Pandemia e crimes contra a economia popular: cookies e atribuição de autoria – Justiça & Polícia

Pandemia e crimes contra a economia popular: cookies e atribuição de autoria

Por Alesandro Gonçalves Barreto

Em tempos de pandemia, constatamos um aumento abusivo dos preços do álcool em gel, máscaras, luvas e outros produtos para prevenção, combate e tratamento da doença. Oportunistas de plantão aproveitam esse período para auferir mais lucros e, por conseguinte, criam contas em diversas plataformas de comércio eletrônico para vender esses produtos com preços elevadíssimos.

Essa prática configura, em tese, crime contra a economia popular, previsto no art. 4º b da Lei n. 1.521, de 26 de dezembro de 1951[i].

Atentos a esse cenário, órgãos de defesa do consumidor vêm notificando, constantemente, os responsáveis por essas plataformas para remover esses perfis ou páginas criadas.

Além disso, a SENACON/MJSP – Secretaria Nacional do Consumidor, Ministério da Justiça e Segurança Pública – recomendou, através da Nota Técnica n.º 8/2020/CGEMM/DPDC/SENACON/MJ[ii], atenção em relação a possíveis choques de oferta e demanda, devendo pois:

1. Identificar o produto que se quer verificar abusividade (álcool gel, por exemplo); 2. Identificar as empresas que atuam concorrencialmente nesse mercado; 3. Identificar a cadeia produtiva, incluindo a matéria-prima do produto; 4. Solicitar notas fiscais de compra e de venda com uma série histórica confiável, sendo recomendável ao menos uma série de 03 meses (90 dias); 5. Identificar se há racionalidade econômica no aumento de preços ou se ele deriva pura e simplesmente de oportunismo do empresário.

  As plataformas de comércio eletrônico podem   excluir uma conta abusiva, bem como identificar outros perfis que estão utilizando o mesmo dispositivo informático para praticar crimes contra o consumidor.  Essa individualização pode ser realizada através dos cookies.

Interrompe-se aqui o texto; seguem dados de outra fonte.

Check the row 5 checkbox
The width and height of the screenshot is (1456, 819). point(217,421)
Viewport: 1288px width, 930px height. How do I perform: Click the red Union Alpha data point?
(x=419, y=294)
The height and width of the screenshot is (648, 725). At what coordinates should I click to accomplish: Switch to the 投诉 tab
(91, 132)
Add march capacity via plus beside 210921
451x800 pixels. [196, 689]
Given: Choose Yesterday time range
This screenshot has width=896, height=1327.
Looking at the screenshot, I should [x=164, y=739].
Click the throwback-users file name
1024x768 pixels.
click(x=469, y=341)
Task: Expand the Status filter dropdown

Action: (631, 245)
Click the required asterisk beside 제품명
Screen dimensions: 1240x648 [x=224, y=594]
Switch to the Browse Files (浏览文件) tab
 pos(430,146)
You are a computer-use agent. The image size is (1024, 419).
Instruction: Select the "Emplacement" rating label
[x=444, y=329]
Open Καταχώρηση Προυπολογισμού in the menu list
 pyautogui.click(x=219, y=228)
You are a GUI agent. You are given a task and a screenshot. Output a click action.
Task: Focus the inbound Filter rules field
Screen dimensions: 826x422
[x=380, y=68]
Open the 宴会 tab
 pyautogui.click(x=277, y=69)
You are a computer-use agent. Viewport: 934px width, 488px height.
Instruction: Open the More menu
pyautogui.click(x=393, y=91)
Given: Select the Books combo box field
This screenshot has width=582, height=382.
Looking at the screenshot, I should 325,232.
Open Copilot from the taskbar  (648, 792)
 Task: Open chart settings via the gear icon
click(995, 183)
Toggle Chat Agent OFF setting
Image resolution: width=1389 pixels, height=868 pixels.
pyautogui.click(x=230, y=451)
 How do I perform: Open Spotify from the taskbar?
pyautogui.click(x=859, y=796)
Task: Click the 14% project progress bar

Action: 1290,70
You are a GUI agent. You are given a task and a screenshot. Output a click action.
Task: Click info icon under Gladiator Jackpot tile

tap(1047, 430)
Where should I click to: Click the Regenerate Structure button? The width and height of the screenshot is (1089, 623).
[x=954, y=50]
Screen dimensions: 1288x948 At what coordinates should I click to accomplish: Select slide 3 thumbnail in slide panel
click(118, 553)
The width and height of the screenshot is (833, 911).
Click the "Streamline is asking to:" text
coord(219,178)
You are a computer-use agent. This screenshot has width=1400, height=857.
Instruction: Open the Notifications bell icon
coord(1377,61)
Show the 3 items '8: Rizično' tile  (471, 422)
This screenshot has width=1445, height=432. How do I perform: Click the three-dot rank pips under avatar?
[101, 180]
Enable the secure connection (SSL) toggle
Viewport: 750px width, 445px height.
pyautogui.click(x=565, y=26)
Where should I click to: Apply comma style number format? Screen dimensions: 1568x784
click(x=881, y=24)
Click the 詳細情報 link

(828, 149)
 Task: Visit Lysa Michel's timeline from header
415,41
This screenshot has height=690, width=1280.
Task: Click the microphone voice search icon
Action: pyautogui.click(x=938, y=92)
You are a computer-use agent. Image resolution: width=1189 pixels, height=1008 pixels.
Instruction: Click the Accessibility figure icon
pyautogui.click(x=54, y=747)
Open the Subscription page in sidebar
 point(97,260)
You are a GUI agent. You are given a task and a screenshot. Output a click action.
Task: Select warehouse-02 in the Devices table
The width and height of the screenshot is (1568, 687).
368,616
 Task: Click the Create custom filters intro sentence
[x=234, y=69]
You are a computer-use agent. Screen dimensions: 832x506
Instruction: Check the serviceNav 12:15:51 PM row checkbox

 Ao utilizar um navegador (Chrome, Mozilla, etc), são baixados pequenos pedaços de texto com a função de armazenar informações de interações com o site, reconhecimento em futuras visitas, além da personalização da experiência de navegação do usuário. Os cookies não são programas, portanto, não instalam nada no seu dispositivo, apenas guardam dados de navegação em sites, redes sociais e outros serviços.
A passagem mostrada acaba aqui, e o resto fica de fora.